La carriera artistica di Liszt è facilmente divisa in tre periodi. Alan Walker, la cui biografia magistrale e ricca di carattere offre un correttivo ai persistenti pregiudizi contro Liszt, ha ritenuto necessario dedicare un volume separato a ciascuno di essi. Ma questi periodi non suggeriscono nulla di simile al modello “iniziale-medio-tardivo” di evoluzione graduale che i biografi hanno sovrapposto alla musica di Beethoven. Nel caso di Liszt, è quasi come se fossero coinvolti tre diversi artisti.
Nel primo periodo, dopo aver vinto il plauso come bambino prodigio, Liszt si modellò sul violinista Niccolò Paganini per perfezionare uno stile di “virtuosismo trascendentale” al pianoforte – virtuosismo non come fine a se stesso ma come mezzo, disse Liszt, “per dare vita all’opera che gli viene affidata”. Ha persino inventato il formato del recital solistico per mostrare questo nuovo concetto musicale di individualismo, girando instancabilmente da Londra a Istanbul. La dimensione visiva era una parte importante dell’impatto sensuale totale del suo modo di suonare, e Liszt fu il pioniere dell’impostazione del pianoforte orientato lateralmente in modo che le sue mani fossero visibili. “Le sue dita sembrano allungarsi e crescere,” scrisse un osservatore, “come se fossero attaccate a delle molle, e a volte sembrano addirittura staccarsi del tutto dalle sue mani.”
Poi, a trentacinque anni e all’apice della sua fama, Liszt abbandonò questa carriera estroversa per concentrarsi sulla composizione e sulla direzione. Fu un pioniere della forma del poema sinfonico e concentrò le sue energie nel sostenere “la musica del futuro.”

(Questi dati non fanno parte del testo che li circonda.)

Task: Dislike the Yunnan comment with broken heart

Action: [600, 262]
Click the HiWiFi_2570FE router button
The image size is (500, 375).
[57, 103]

A cinquant’anni Liszt si trasferì a Roma e si preoccupò sempre più della musica sacra. Ritornò allo schema del vagabondaggio inquieto, ma ora i suoi esperimenti musicali – sacri e profani – rinunciavano all’eccesso romantico per un’austerità radicale, con titoli come “Bagatelle senza tonalità” (uno schizzo per un quarto Mephisto Waltz). Secondo Walker, alcune delle ultime opere di Liszt, come Nuages Gris o la Via Crucis, suggeriscono una “porta d’accesso alla modernità” (inclusi sia gli impressionisti che Schoenberg), sebbene rimangano poco conosciute ed esercitino poca influenza effettiva.